The hypothesis that response to a multi-casualty terror attack differs from response to other multi-casualty trauma is only partially true. The literature and experience demonstrate that these patients are severely injured and require extensive care and the scenario is dramatic and emotional. We compared these 14 multiple casualty events with other terror events (involving small numbers of casualties) and a dance floor collapse with over 200 victims. We found no clinically significant difference in the time to the first operation, lengths of operations, and fraction of soft/bone surgeries; however, the number of patients was not sufficient for statistical comparisons. However, if the department's response is orderly and organized, as in other traumas, it should suffice.

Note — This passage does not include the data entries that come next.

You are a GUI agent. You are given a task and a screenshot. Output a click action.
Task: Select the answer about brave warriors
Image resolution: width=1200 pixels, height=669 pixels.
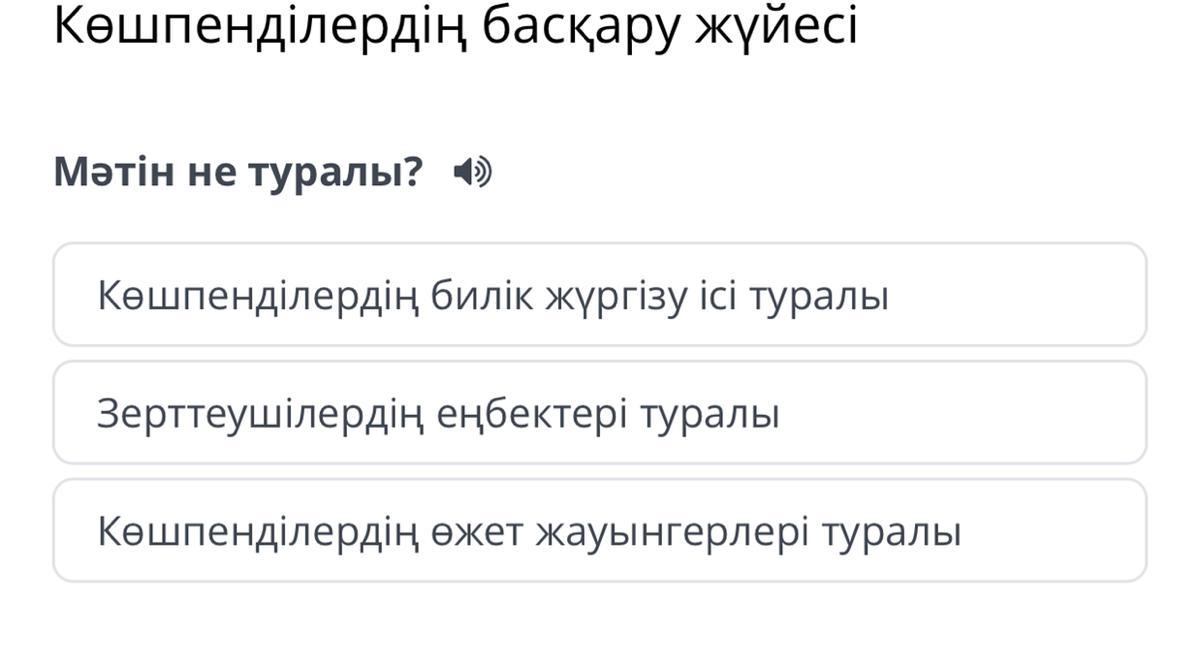tap(529, 532)
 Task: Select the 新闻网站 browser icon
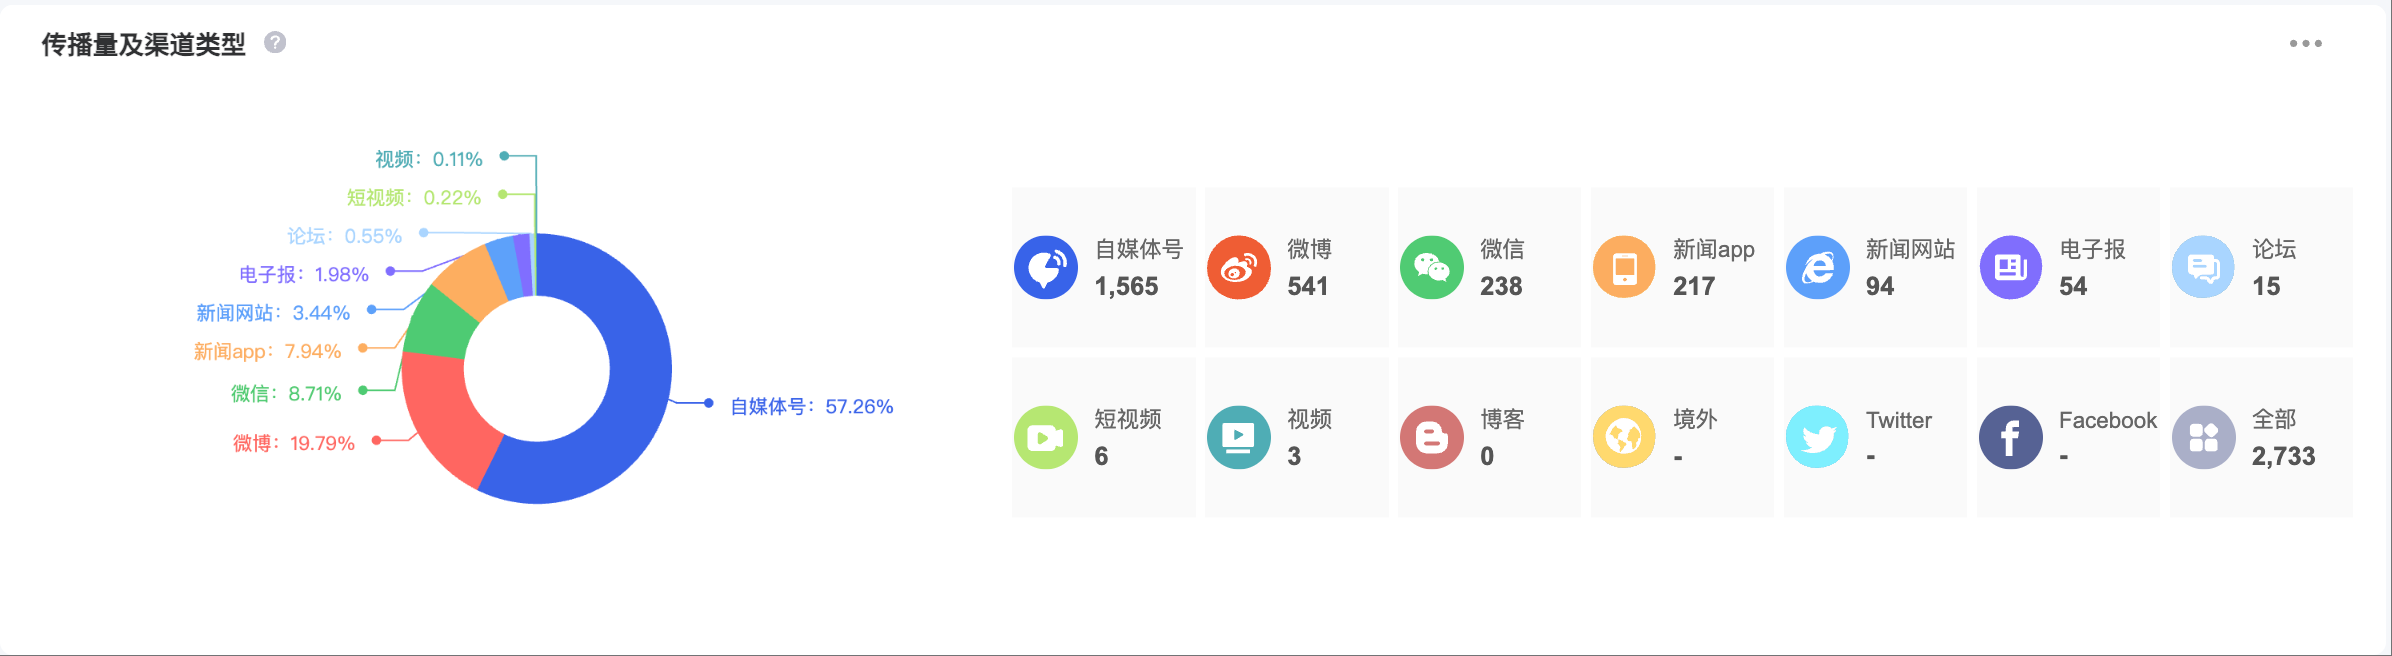pyautogui.click(x=1818, y=268)
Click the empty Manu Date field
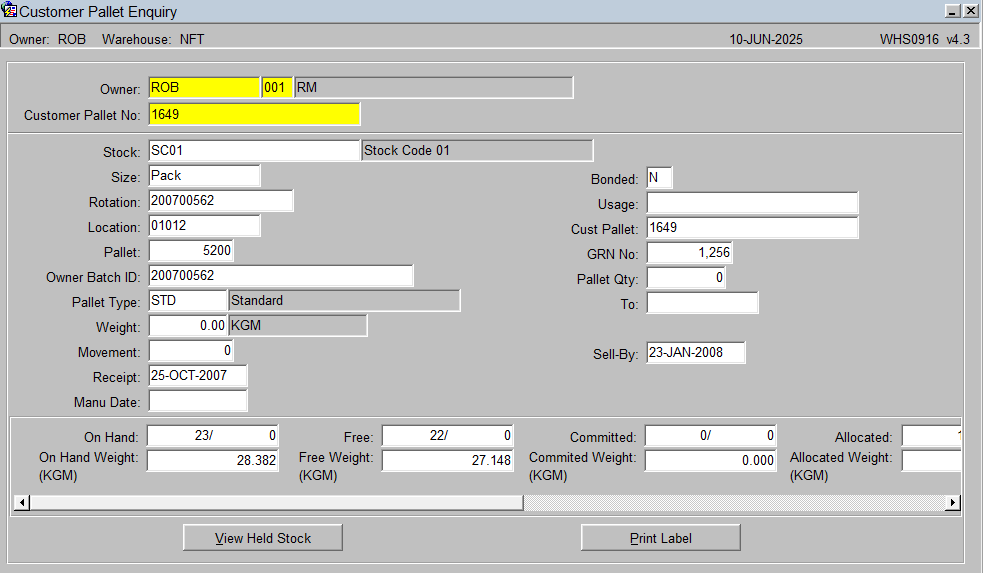Image resolution: width=983 pixels, height=573 pixels. [x=198, y=401]
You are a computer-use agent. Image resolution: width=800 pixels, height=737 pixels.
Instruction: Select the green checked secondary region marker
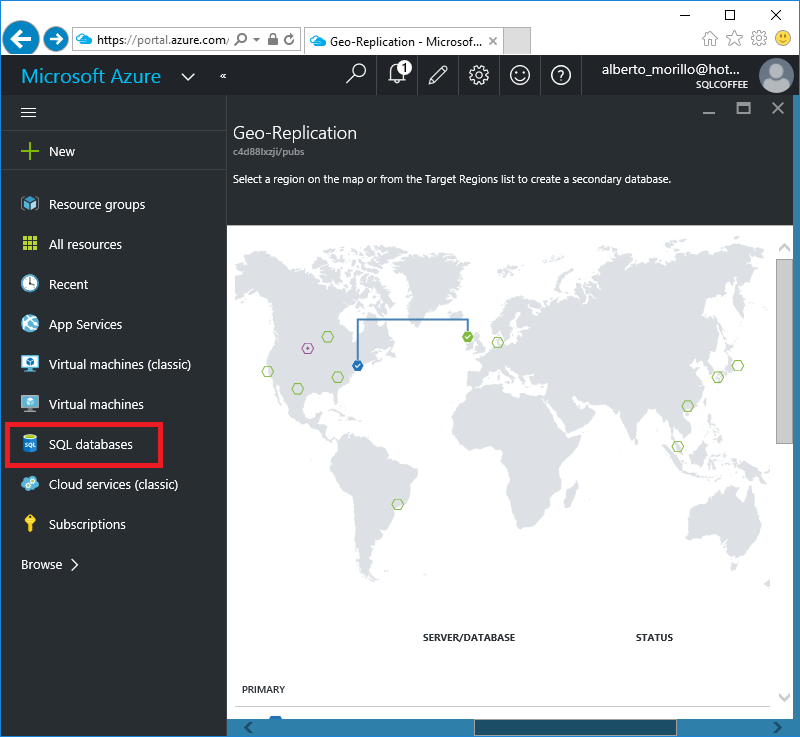467,337
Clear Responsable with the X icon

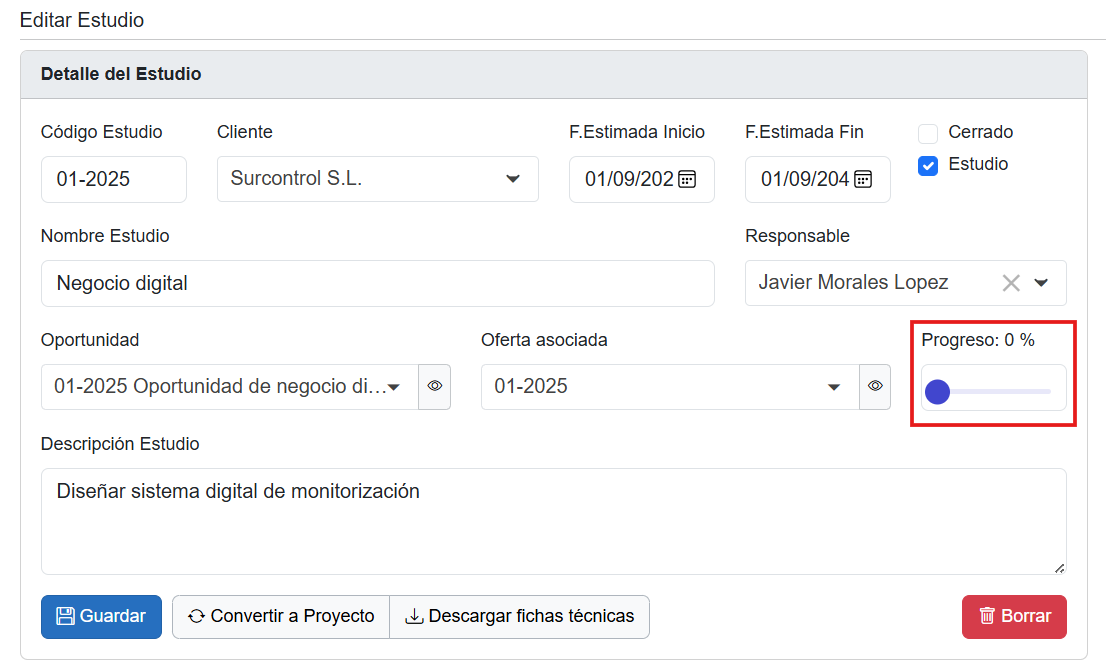point(1011,283)
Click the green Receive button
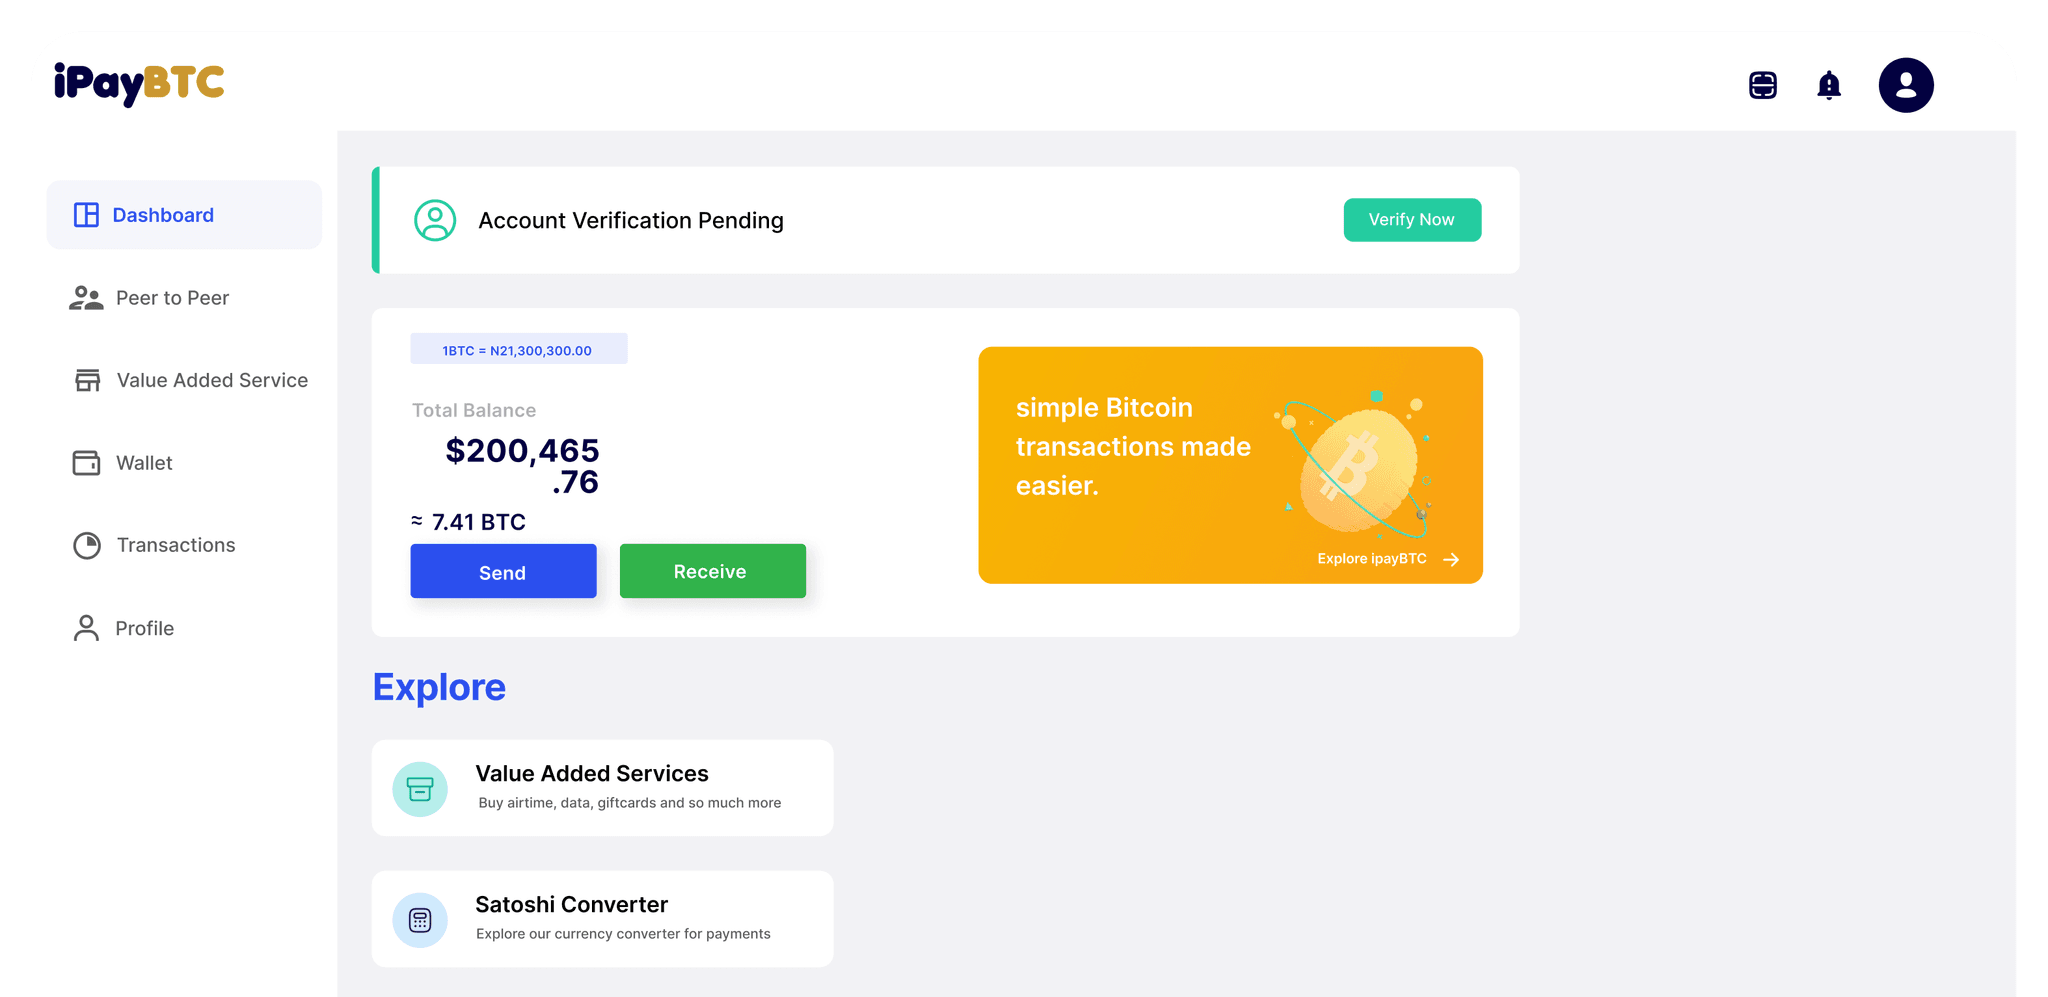 pos(712,571)
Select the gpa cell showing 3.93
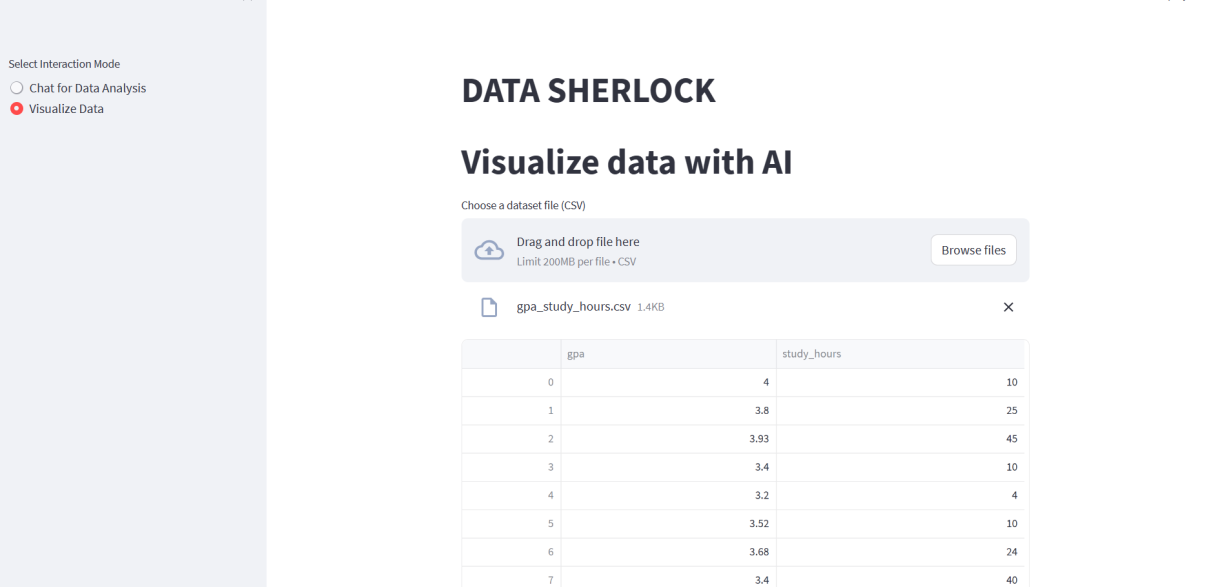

A debriefing as soon as possible after the event, sometimes on the same day, proves useful for changing procedures and procuring needed equipment. However, despite meticulous preparations and previous experience, no system is perfect. For example, half an hour after this manuscript was first submitted online a suicide bomber detonated himself in a crowded bus. There were many young children and infants among the victims. There was a shortage in the ED of pediatric central lines, intraosseous sets, and mechanical ventilators. As a result, it was decided that pediatricians should be alerted in cases of multiple casualty events to help with the difficult task of opening venous access in infants, and the ventilators in the ED were replaced with models able to ventilate infants, children, and adults.
There are problems that have not yet been solved. For example, overcrowding of the ED by staff from all the surgical specialties, including those not generally needed during the acute resuscitation phase. These people are motivated by a wish to offer their skills to the victims, yet they increase the chaos. Another unsolved problem is how to meet the need for quick arrival of backup without placing unequal burdens on the staff. Equal load distribution mandates calling people who live far away and will therefore arrive late.
The experience reported here was of multi-casualty terror events. It may not be applicable to mass casualty incidents, which can overwhelm a hospital's capabilities. It is also very important to mention that none of these terror events was associated with the collapse of a building. Building collapses result in greater fatality rates and are characterized by different timetables and severity of injuries (1,6,11).
In conclusion, anesthesiologists provide essential care to patients who are injured in terror events. Their involvement begins with the initial resuscitation of severely injured patients and often continues for many more hours as the injured undergo surgery and other procedures. Anesthesiology departments are greatly impacted by such events, which must be planned for to optimize the use of available personnel and have the appropriate equipment and supplies available.